Sister Eileen, 72, a retired St. Anthony’s High School teacher, wrote July 6 in an email of her plans to head out to a supermarket in the town of Hallstatt to buy food, Freda said in mid-July.
After hearing no further word, he called her lodgings in Innsbruck, which was her next destination, on July 11, only to hear that she had not arrived as expected on July 9.
He then called her hostel in Hallstatt, he said, and was told she had not been seen there since July 6 and her belongings were still in her room.
Christie, an avid hiker and swimmer, is a veteran solo traveler, Freda said. Investigations by local police have included checking local hiking trails and searching the lake and area around it, he said.
Christie, with the Sisters of St. Joseph, Brentwood, had just retired after 25 years teaching theology at St. Anthony’s High School, Brother Gary Cregan, the South Huntington school’s principal, told News 12 Long Island in July.
As of Monday, around 130 people had made donations to the GoFundMe.com page launched Aug. 12, with the effort shared more than 500 times on Facebook.
Word of the fundraising endeavor was also posted on Friar Alumni, the St. Anthony’s High School Alumni Facebook page, followed by a playful video of Sister Eileen in a kitchen singing the praises of bananas.
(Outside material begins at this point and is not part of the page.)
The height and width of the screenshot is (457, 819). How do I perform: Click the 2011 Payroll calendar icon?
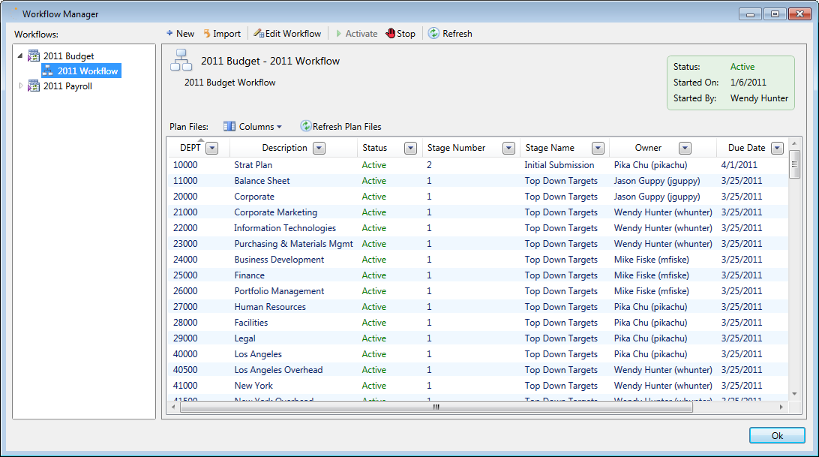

The video post, viewed 26,000 times, has also been shared on Facebook more than 270 times.
“The fundraising effort has been successful thanks to the efforts of so many people that know and love Eileen,” Kelsch said. “Social media has been a vital engine behind the effort.”
The aim, he said, is to expand the search beyond that for just remains. If Sister Eileen did perish on a hiking trail or during a swim, “it couldn’t have been a better ending,” he said, given her love for the outdoors.
Still, “there is the possibility, as narrow as it might be,” that there’s another explanation — confusion or amnesia, perhaps, or, given her trusting nature, befriending the wrong person.
“Just knowing she could be somewhere,” even possibly being held, “it’s what drives us,” he said.